When you find the word "Select" in a line of the entries, please copy the whole line.

Start of Records supplied

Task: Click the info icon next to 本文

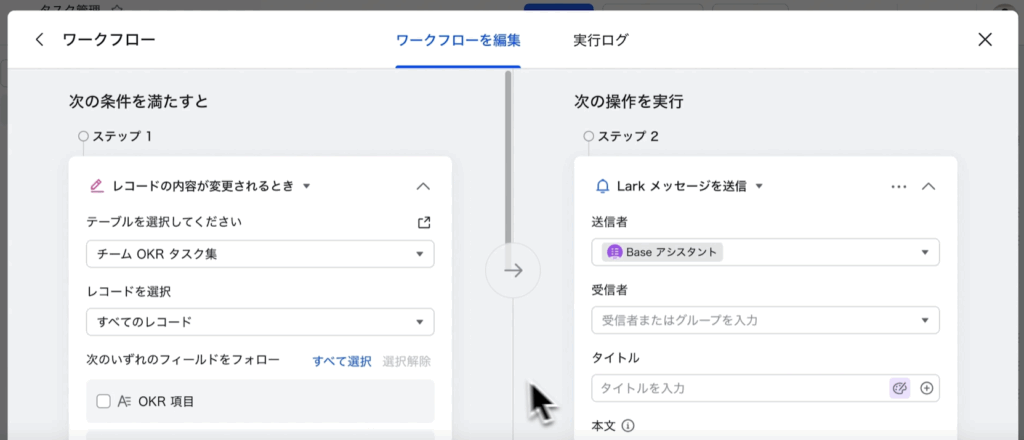Action: tap(628, 426)
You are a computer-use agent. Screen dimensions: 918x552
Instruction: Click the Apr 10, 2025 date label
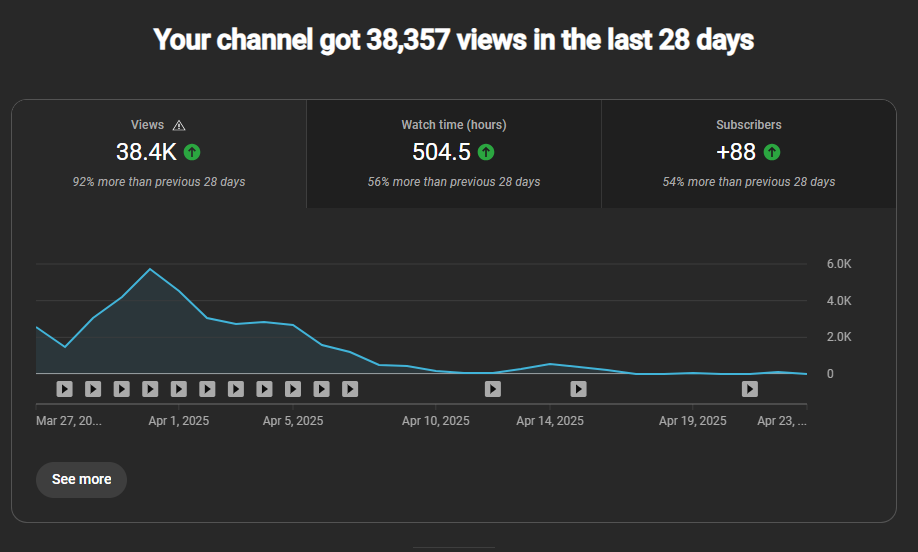pyautogui.click(x=435, y=421)
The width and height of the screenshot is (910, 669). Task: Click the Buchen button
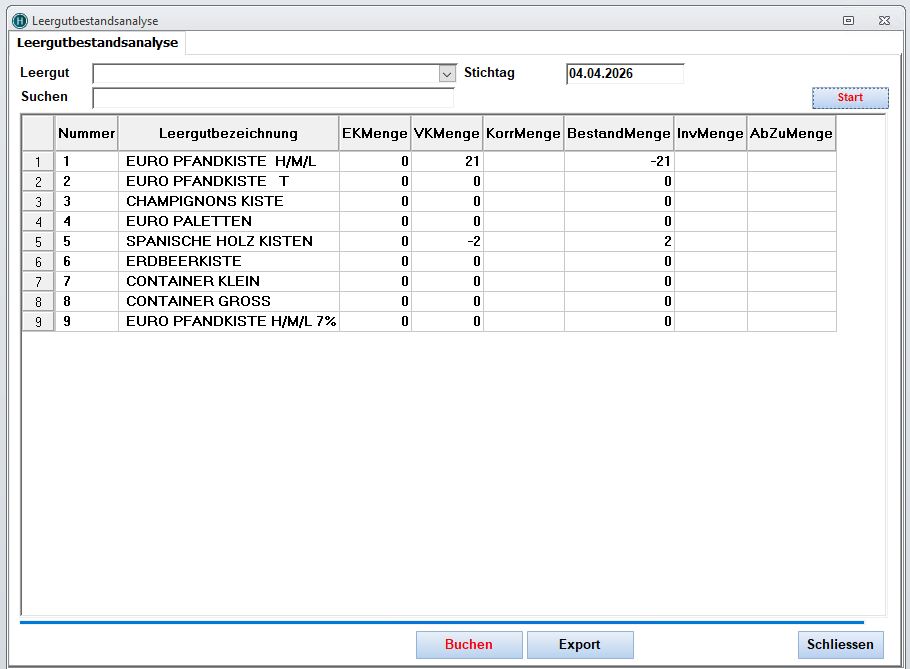(468, 645)
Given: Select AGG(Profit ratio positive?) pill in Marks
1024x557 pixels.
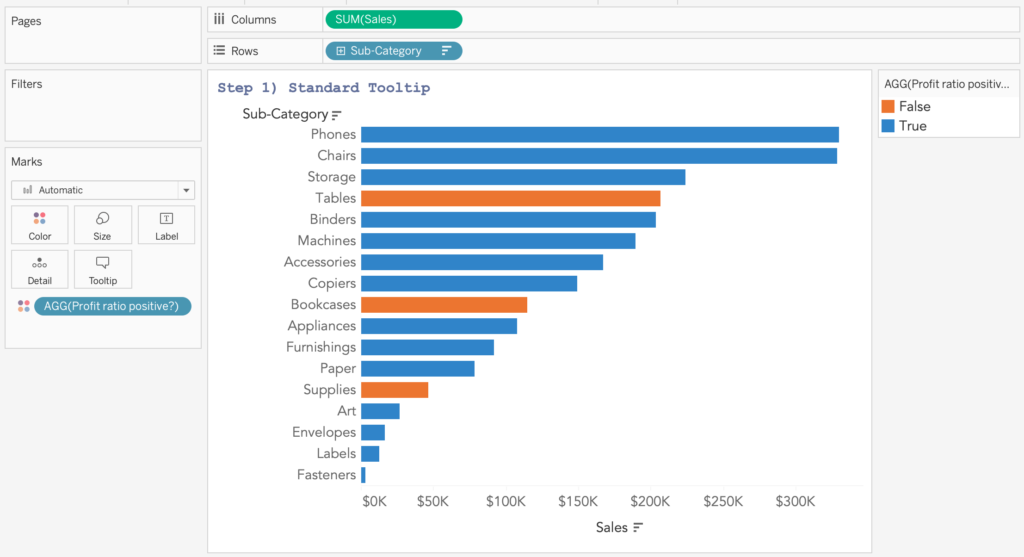Looking at the screenshot, I should (112, 306).
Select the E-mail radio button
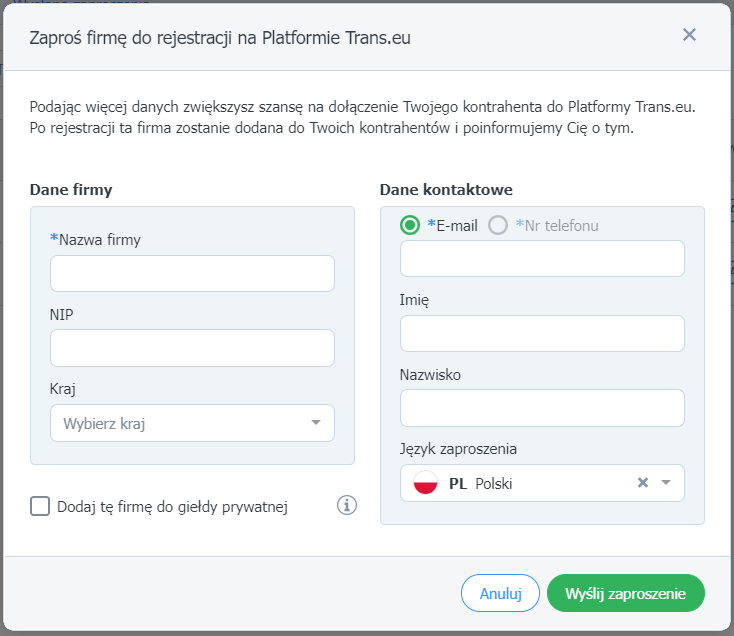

End of Records supplied

Task output:
Given: Select AGG(Profit ratio positive?) pill in Marks
Select the E-mail radio button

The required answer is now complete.